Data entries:
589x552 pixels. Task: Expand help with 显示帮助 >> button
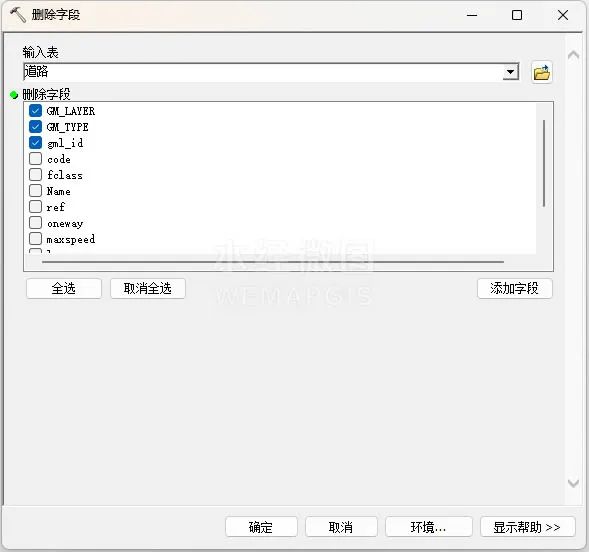click(x=527, y=527)
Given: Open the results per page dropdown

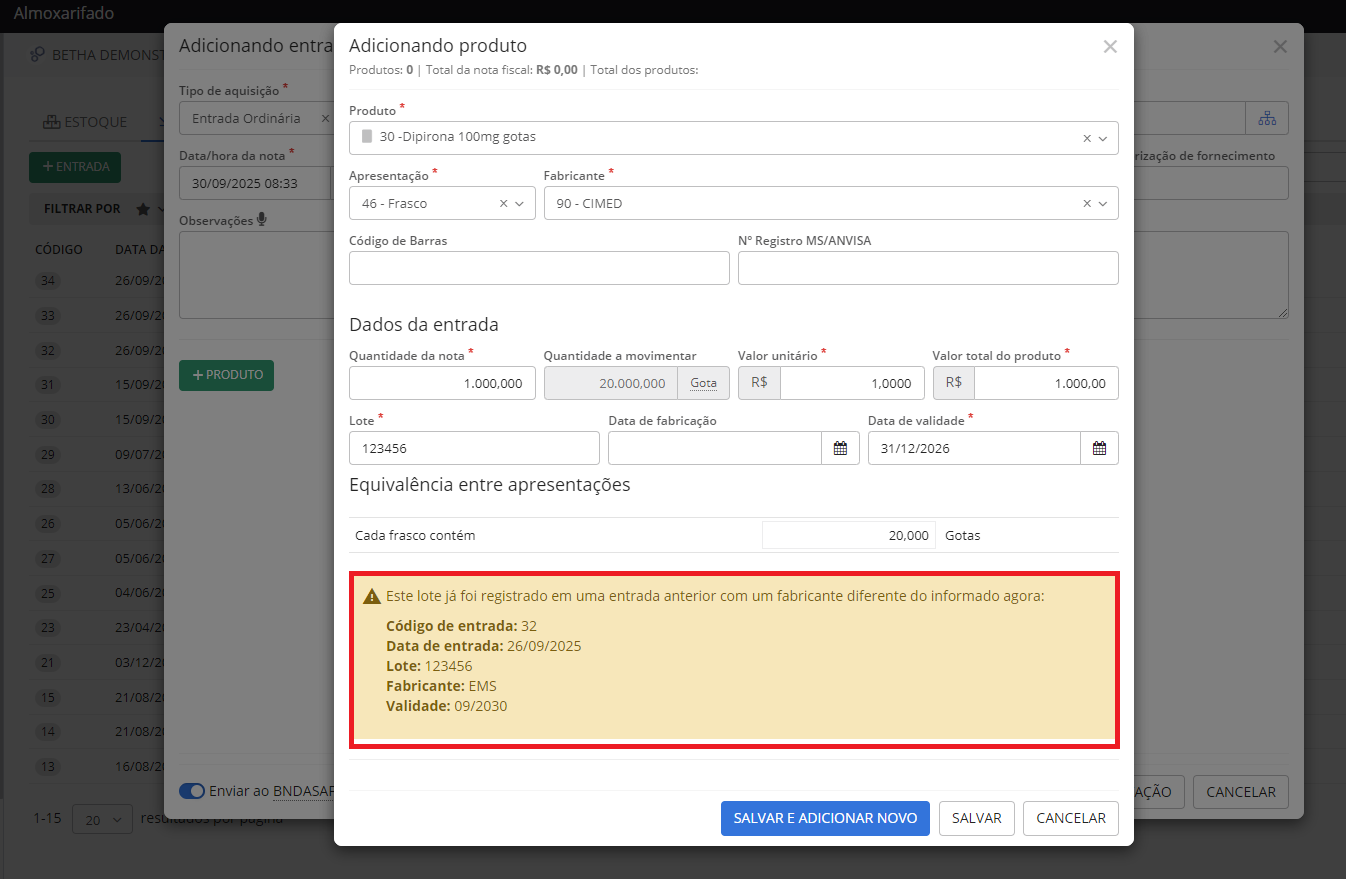Looking at the screenshot, I should coord(102,819).
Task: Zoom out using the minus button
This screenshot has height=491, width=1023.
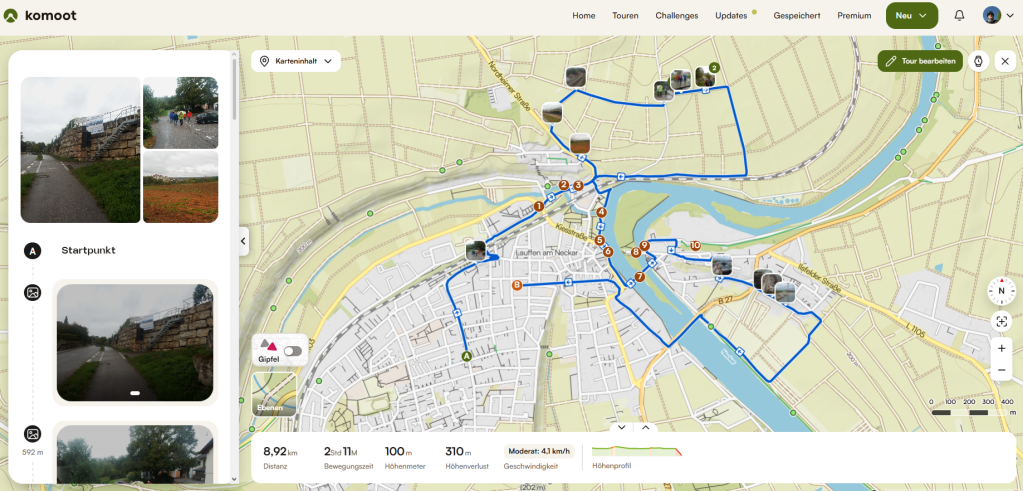Action: (x=1001, y=370)
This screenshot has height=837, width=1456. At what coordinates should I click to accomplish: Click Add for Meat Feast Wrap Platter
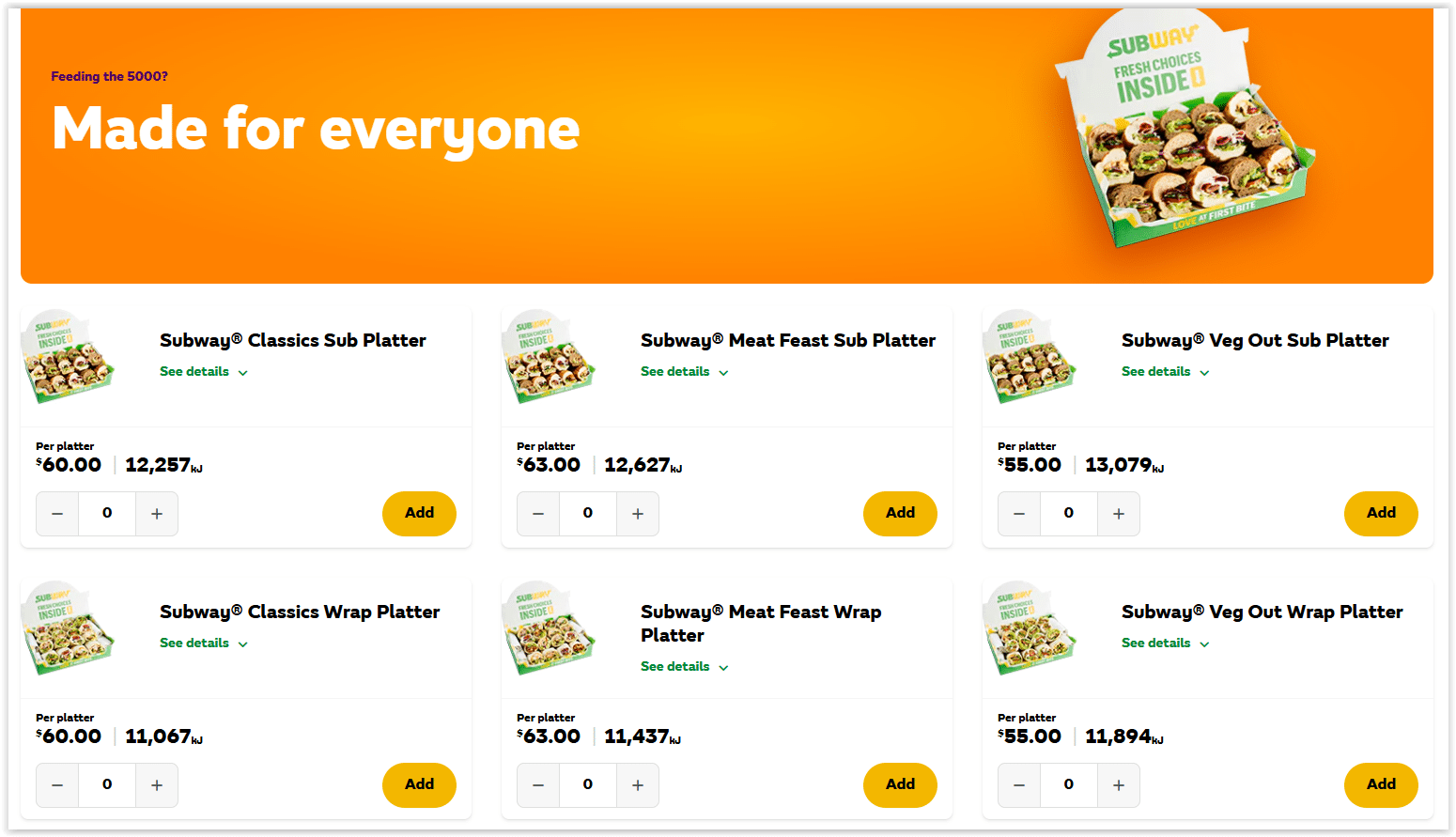(x=900, y=785)
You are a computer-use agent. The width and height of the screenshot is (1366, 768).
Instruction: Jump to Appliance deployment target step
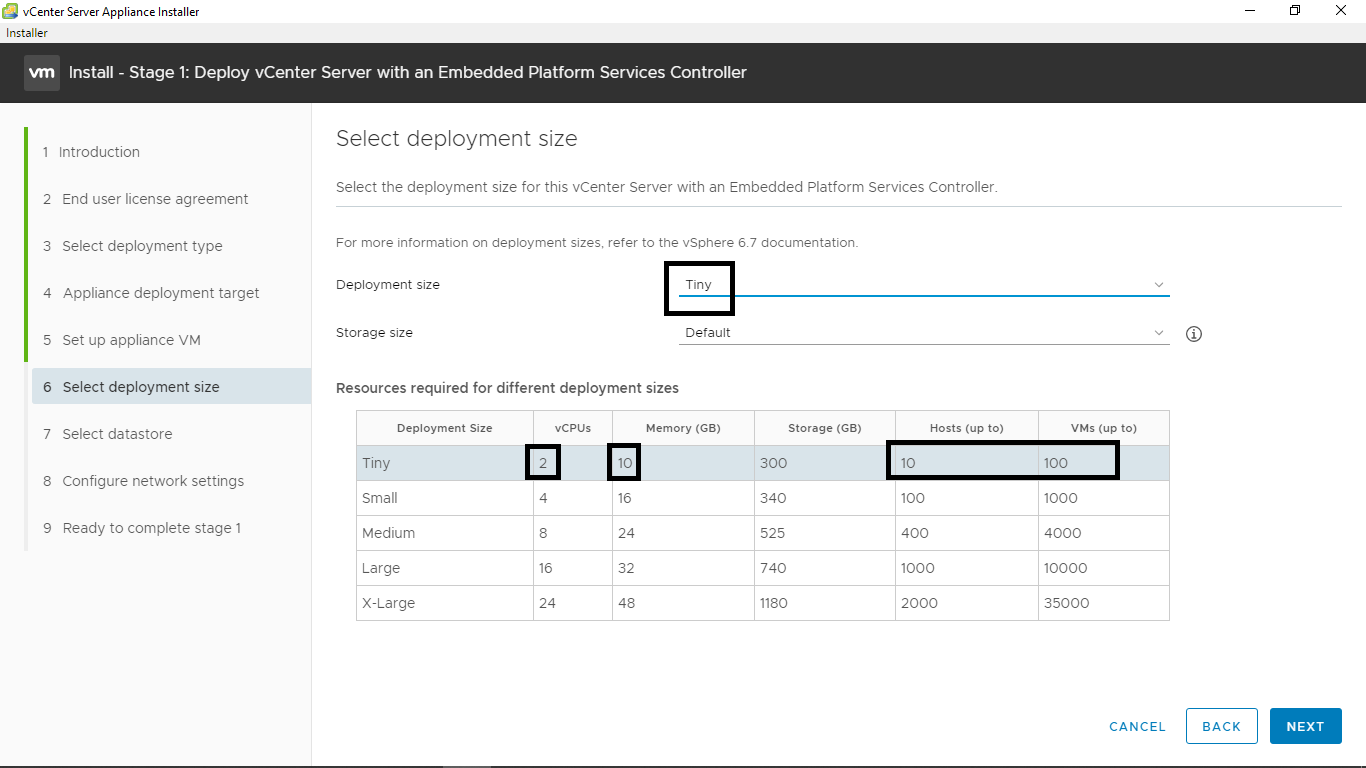160,293
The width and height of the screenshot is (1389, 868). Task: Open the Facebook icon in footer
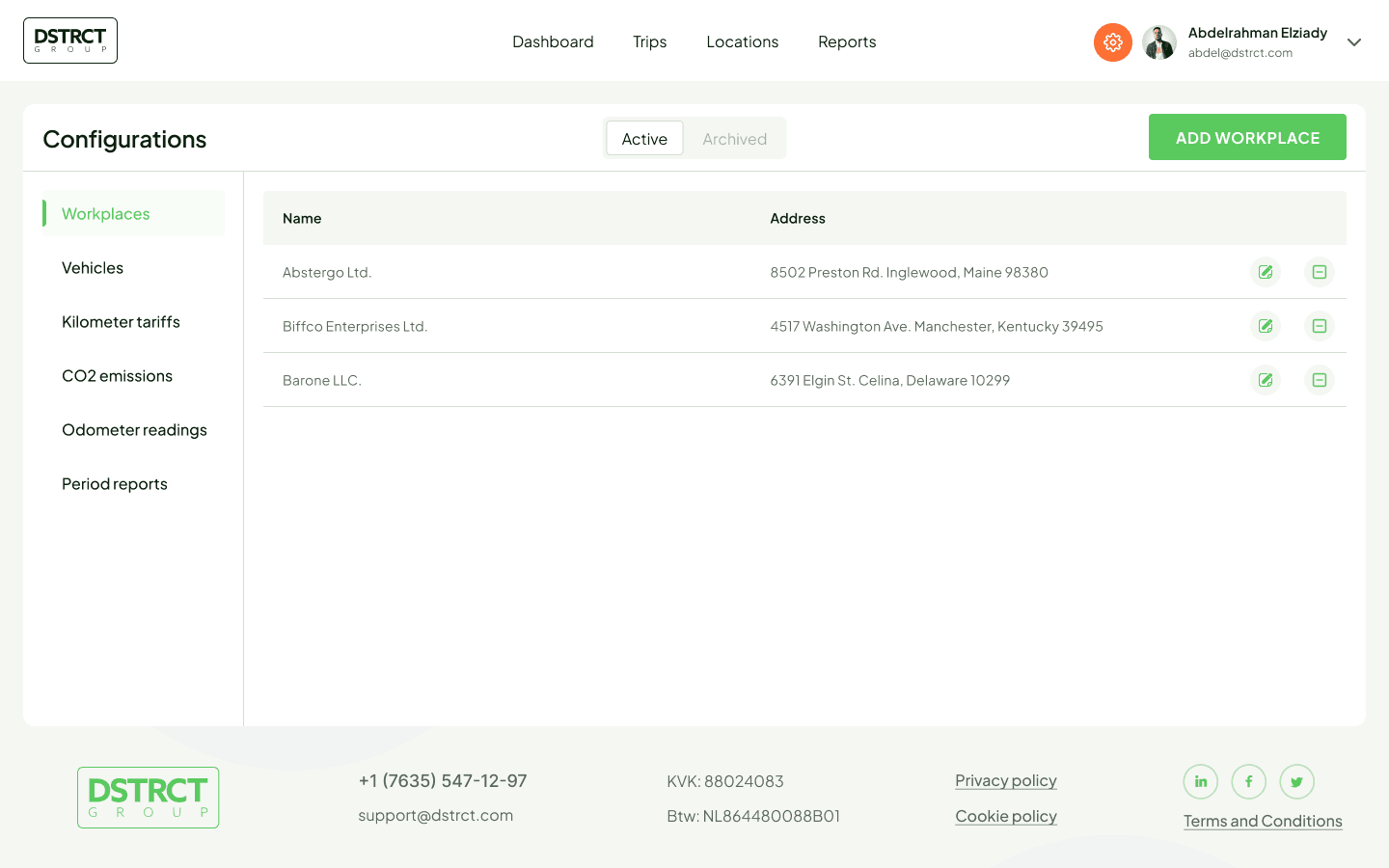[1248, 782]
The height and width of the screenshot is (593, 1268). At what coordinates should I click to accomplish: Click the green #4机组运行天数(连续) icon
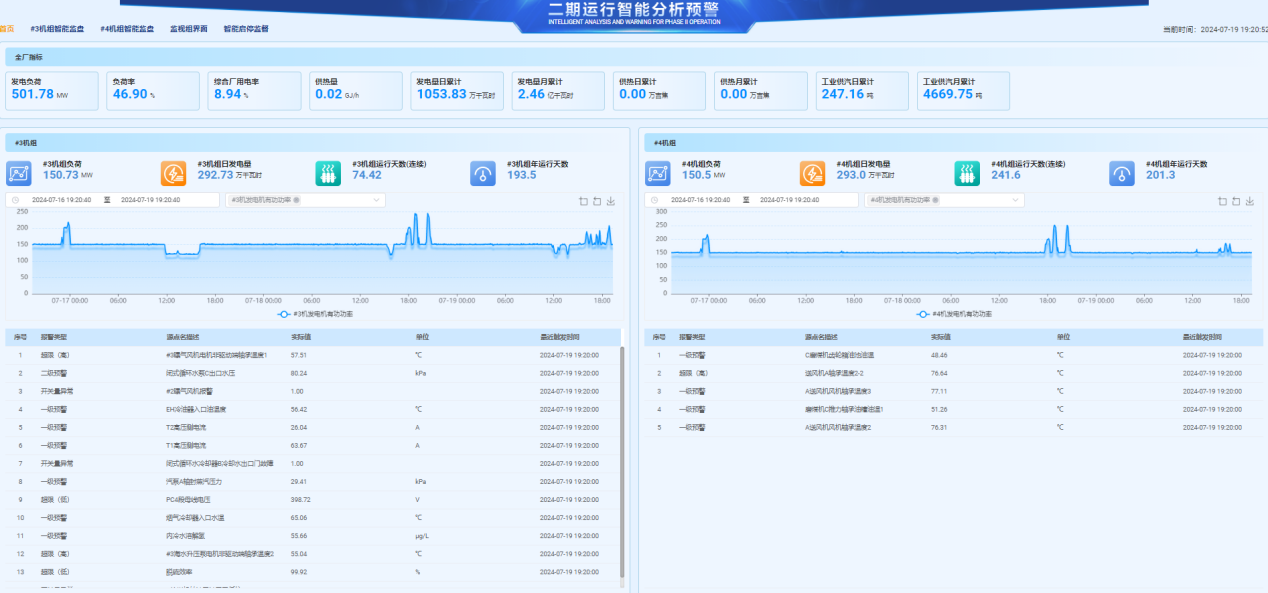pyautogui.click(x=966, y=173)
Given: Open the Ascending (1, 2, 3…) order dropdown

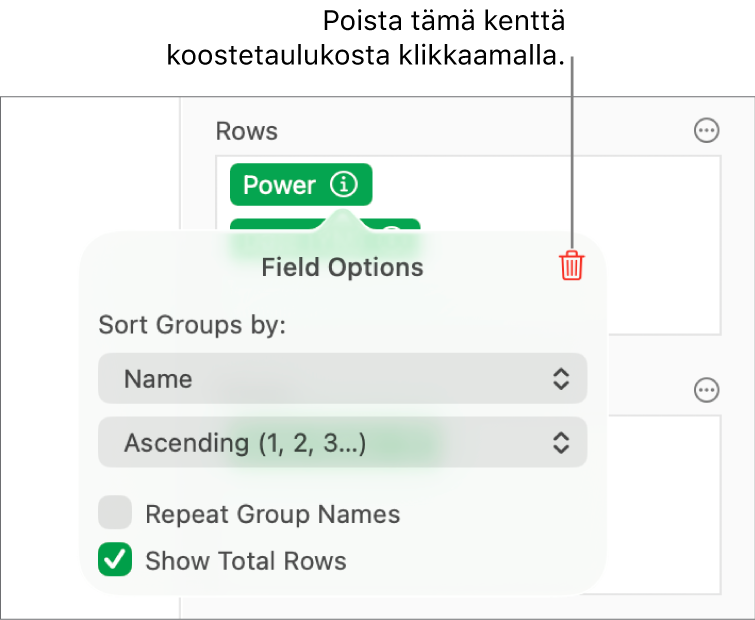Looking at the screenshot, I should [342, 443].
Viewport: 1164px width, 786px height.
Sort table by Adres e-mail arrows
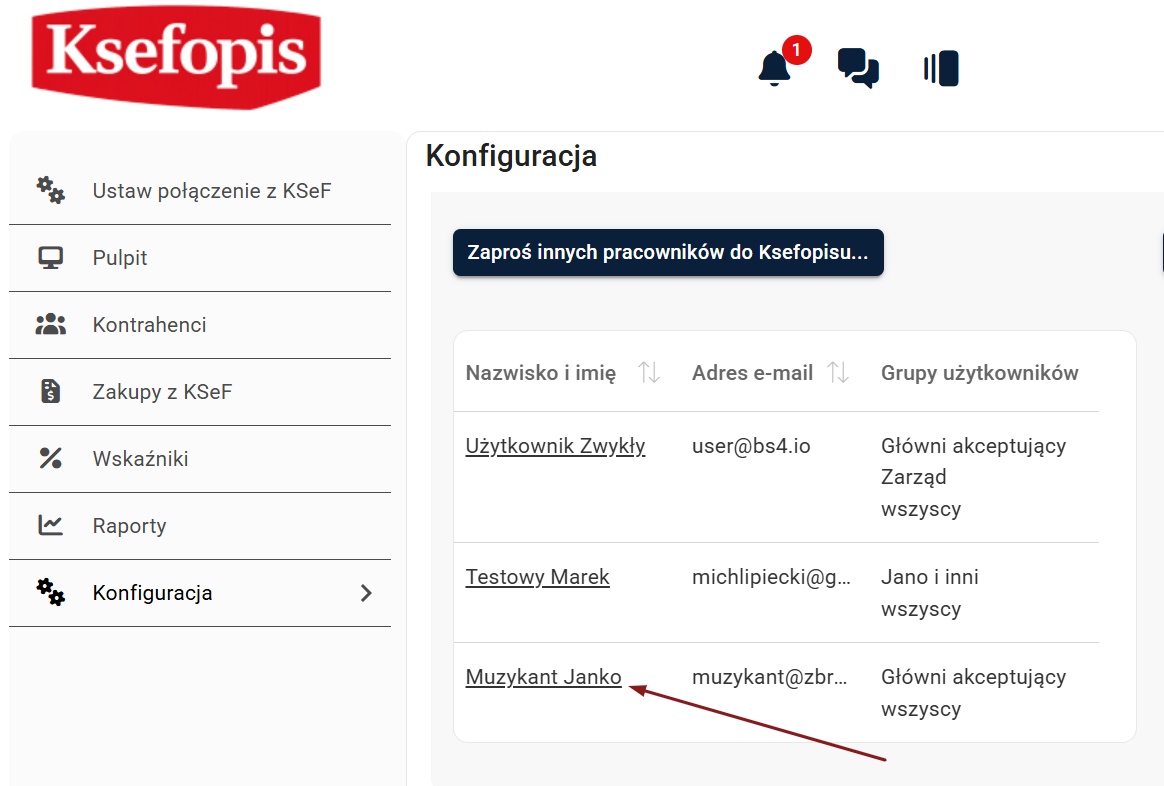(839, 373)
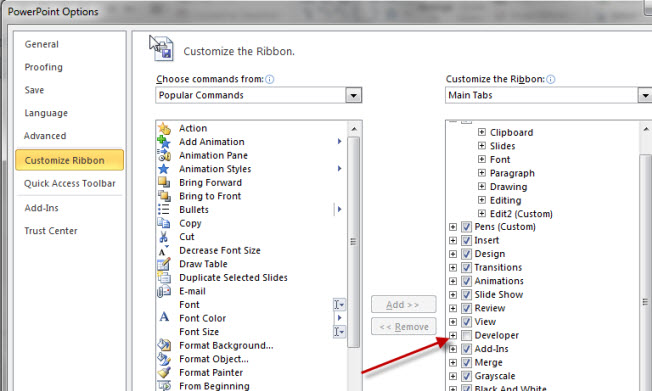The width and height of the screenshot is (652, 391).
Task: Uncheck the Add-Ins tab checkbox
Action: click(466, 349)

> _What the exercise asks_
All the records need to be set down word for word, with the images left out.

> _Problem solution_
589x552 pixels. Task: Expand help with 显示帮助 >> button
click(x=527, y=527)
Given: Open the results per page dropdown

Looking at the screenshot, I should coord(102,819).
Task: Zoom out using the minus button
This screenshot has height=491, width=1023.
Action: (x=1001, y=370)
This screenshot has height=837, width=1456. At what coordinates should I click to accomplish: Click Add for Meat Feast Wrap Platter
(x=900, y=785)
You are a computer-use agent. The width and height of the screenshot is (1366, 768).
Instruction: Jump to Appliance deployment target step
160,293
The width and height of the screenshot is (1389, 868). Task: Open the Facebook icon in footer
[1248, 782]
The height and width of the screenshot is (593, 1268). At what coordinates should I click to accomplish: Click the green #4机组运行天数(连续) icon
pyautogui.click(x=966, y=173)
Given: Open the Ascending (1, 2, 3…) order dropdown

Looking at the screenshot, I should [342, 443].
Viewport: 1164px width, 786px height.
Sort table by Adres e-mail arrows
(839, 373)
The width and height of the screenshot is (652, 391).
Task: Uncheck the Add-Ins tab checkbox
Action: click(466, 349)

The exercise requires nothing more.